MONDAY:
BREAKFAST – Who can eat breakfast on a Monday? Swallow some toothpaste while brushing your teeth
LUNCH – Send your secretary out for six “gutbombers” those little hamburgers that used to cost a dime but now cost sixty five cents. Also order French fries, a bowl of chili, a soft drink and have her stop on the way back for a family size bottle of maalox.
AFTERNOON SNACK – Drink the maalox
DINNER – Six pack of beer and Kentucky fried chicken three-piece dinner, don’t eat the coleslaw.
TUESDAY:
BREAKFAST – Eat the coleslaw
LUNCH – Go to the office vending machine and put ninety five cents in and close your eyes, push a button and eat whatever comes out swallowing it whole to prevent nausea.

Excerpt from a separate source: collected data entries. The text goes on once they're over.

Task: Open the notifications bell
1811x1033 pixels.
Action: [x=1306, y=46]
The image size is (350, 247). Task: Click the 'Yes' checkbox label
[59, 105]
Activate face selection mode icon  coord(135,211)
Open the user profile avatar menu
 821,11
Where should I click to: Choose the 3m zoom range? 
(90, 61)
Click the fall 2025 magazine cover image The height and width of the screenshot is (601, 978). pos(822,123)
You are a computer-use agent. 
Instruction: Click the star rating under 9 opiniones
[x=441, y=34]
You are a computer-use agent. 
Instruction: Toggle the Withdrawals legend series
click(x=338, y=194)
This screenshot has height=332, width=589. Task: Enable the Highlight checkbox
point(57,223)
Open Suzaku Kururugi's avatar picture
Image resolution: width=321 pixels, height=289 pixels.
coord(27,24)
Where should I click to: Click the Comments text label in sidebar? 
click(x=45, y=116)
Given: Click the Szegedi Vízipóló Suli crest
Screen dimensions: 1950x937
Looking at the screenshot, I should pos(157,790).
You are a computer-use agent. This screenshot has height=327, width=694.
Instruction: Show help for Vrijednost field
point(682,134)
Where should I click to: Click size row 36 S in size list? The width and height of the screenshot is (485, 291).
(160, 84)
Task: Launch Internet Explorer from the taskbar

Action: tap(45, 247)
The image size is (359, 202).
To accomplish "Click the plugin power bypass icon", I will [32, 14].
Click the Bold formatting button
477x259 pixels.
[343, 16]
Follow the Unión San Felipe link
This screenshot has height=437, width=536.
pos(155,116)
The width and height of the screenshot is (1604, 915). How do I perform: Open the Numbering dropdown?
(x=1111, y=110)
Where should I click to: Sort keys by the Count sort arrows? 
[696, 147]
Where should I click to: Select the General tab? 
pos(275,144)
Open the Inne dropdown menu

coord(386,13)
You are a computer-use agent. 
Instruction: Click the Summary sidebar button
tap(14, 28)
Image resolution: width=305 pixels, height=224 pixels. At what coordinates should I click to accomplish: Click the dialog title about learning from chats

DINNER – Four tacos and a pitcher of Sangria at El Flasho’s.
WEDNESDAY:
BREAKFAST – Jaws couldn’t eat breakfast after a night at El Flasho’s
LUNCH – Rolaids and a coke
DINNER – Drop in at a married friends house and beg for scraps
THURSDAY:
BREAKFAST – Order out for pizza
LUNCH – Your secretary is out sick, check Mondays gutbomber sack for leftovers.
DINNER – Go to a bar and drink yourself silly, when you get hungry ask the bartender for olives.
FRIDAY:
BREAKFAST – Eggs, sausage, and an English muffin at McDonalds. Eat the Styrofoam plate and leave the food. It tastes better and it’s better for you.
LUNCH – Skip lunch, Fridays are murder
DINNER – Steak, well-done, baked potato, and asparagus. Don’t eat the asparagus, nobody really likes asparagus.
SATURDAY:
BREAKFAST – Sleep through it.
LUNCH – Ditto
DINNER – Steak, Well done, baked potato, and brussel sprouts. Dont eat the Brussel Sprouts. Take them home and plant them in a hanging basket.
SUNDAY:
BREAKFAST – Three Bloody Marys and half a Twinkie.
LUNCH – Eat Lunch? Waste a good buzz? Dont eat Lunch.
DINNER – Chicken noodle soup – Call your mom and ask her about renting your old room.